Using the oversimplified system (ie, small number of features and shallow ANNs) described above, we favored obtaining conservative results in terms of model complexity and performance, which we hope would counteract some of the limitations of the study (described below). In addition, in a practical application the cost of misidentifying suicide cases and controls will probably not be the same. Whether the system should be tuned to have a high sensitivity at the cost of low specificity or vice versa depends on many factors and is beyond the scope of this study. For simplicity, we equalized this cost to be the same for cases and controls. Hence, accounting for the unbalanced 1:20 distribution of cases and controls, the cost of misclassifying a case was 1, while the cost of misclassifying a control was 1/20. All experiments and ANNs were designed and executed using TensorFlow in Python.

Statistical Analysis System Performance

We followed a 10x10-fold cross-validation approach to evaluate the performance of the ANNs.
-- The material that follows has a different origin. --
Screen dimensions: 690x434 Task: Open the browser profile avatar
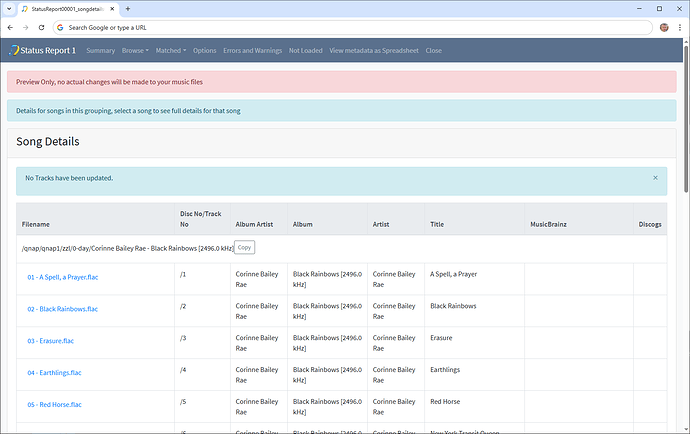(x=663, y=27)
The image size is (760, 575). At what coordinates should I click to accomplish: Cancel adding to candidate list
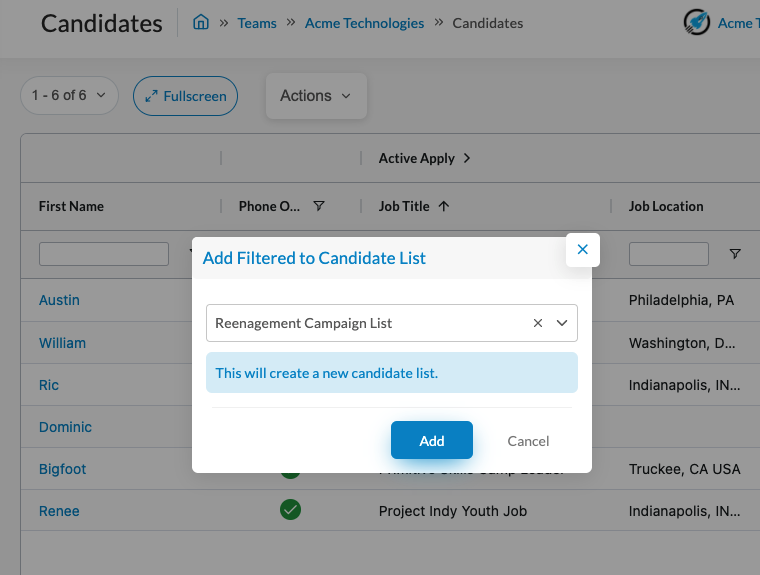pos(528,441)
On each iteration, one-fold was used for testing, one for validation (used to inform the early stopping training algorithm) and eight for training. Cases were randomly distributed across folds, followed by their respective controls so that case-control pairs were always maintained during partitioning (this partitioning rule was also applied during batch partitioning in training).
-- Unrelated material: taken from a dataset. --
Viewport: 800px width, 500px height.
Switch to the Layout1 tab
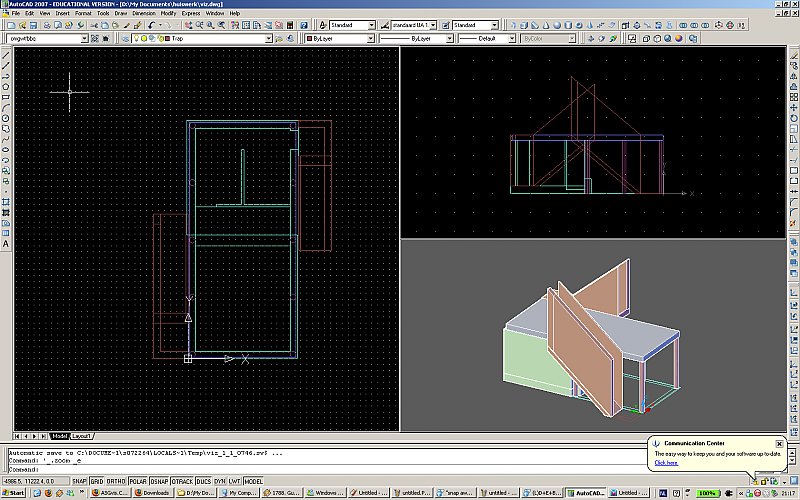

On each iteration, as well as measuring the classification error obtained with the threshold resulting from training, the threshold was varied to compute the receiving operating characteristics (ROC) curve and the area under the ROC curve (AUC). We compared performance between systems using a corrected resampled t test [41] based on the average over sorted runs [42] for 10x10-fold, and P values were further adjusted (Q values) for multiple testing using the false discovery rate Benjamini and Hochberg method [43].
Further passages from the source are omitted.